Consegna: Restituisci, parola per parola, il passo del brano sullo spettacolo ambientato a Catania che comincia con "L’atto unico, di" e termina con "e difficili origini.".

Brano da leggere:
↓

L’argomento trattato nel testo è forte e di estrema importanza sociale, ma il testo – in tutta la sua crudezza e realtà dei fatti e dei personaggi narrati – non rientra secondo me nei testi di denuncia, ma ho trovato nella scrittura e nella messa in scena una forte rabbia nel voler raccontare e rappresentare una città diversa da tutte le altre, puttana, ammaliatrice, ruffiana, così come parte dei suoi abitanti Quei catanesi, come dice la stessa autrice, che vivono sempre “con un piede nella fossa e l’altro sospeso nel sogno”.

I quattro protagonisti – Foto Santo D’Olica

L’atto unico, di circa 80 minuti, inquadra, quindi, una precisa realtà, ovvero la vita dissennata, senza vie d’uscita di tre giovani – simili a tanti altri – di una periferia, di una parte della città che vive in un certo modo. Che ama, che scommette, che delinque, che sogna e desidera in un solo modo, che non conosce o non può conoscere altre alternative, altra occupazione, se non quella “di fare soldi”, a qualunque prezzo, in qualsiasi modo, oscurando, rimuovendo, le proprie umili e difficili origini.

↑

Materiale di partenza:
↓

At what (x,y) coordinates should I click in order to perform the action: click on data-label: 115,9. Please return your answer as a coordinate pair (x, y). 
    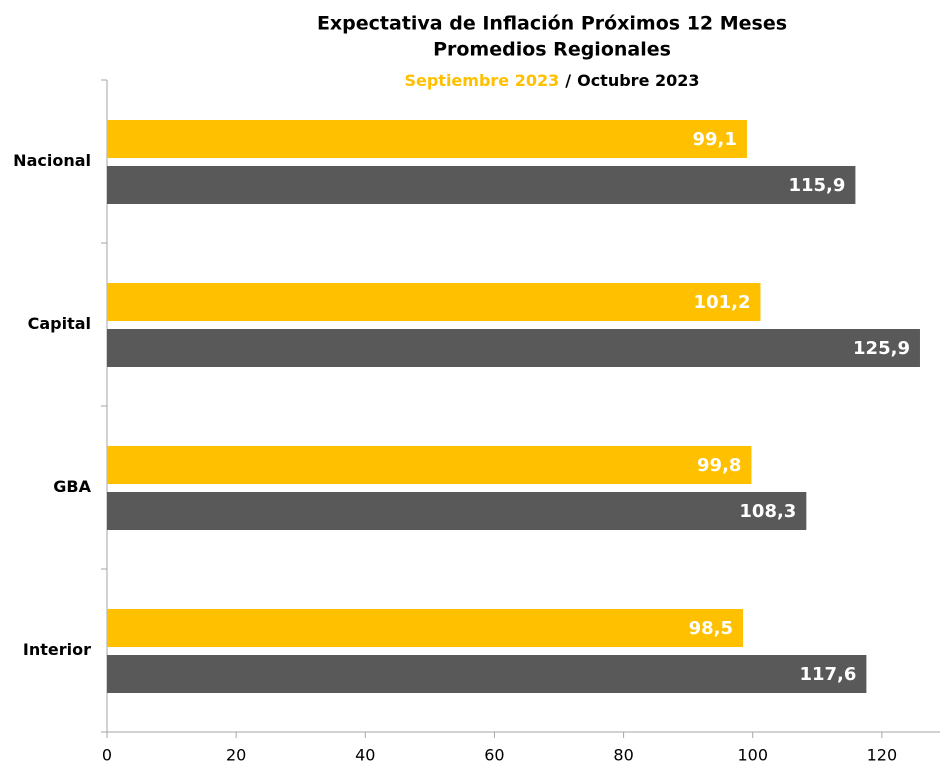
    Looking at the image, I should click on (816, 186).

↑

Risultato:
L’atto unico, di circa 80 minuti, inquadra, quindi, una precisa realtà, ovvero la vita dissennata, senza vie d’uscita di tre giovani – simili a tanti altri – di una periferia, di una parte della città che vive in un certo modo. Che ama, che scommette, che delinque, che sogna e desidera in un solo modo, che non conosce o non può conoscere altre alternative, altra occupazione, se non quella “di fare soldi”, a qualunque prezzo, in qualsiasi modo, oscurando, rimuovendo, le proprie umili e difficili origini.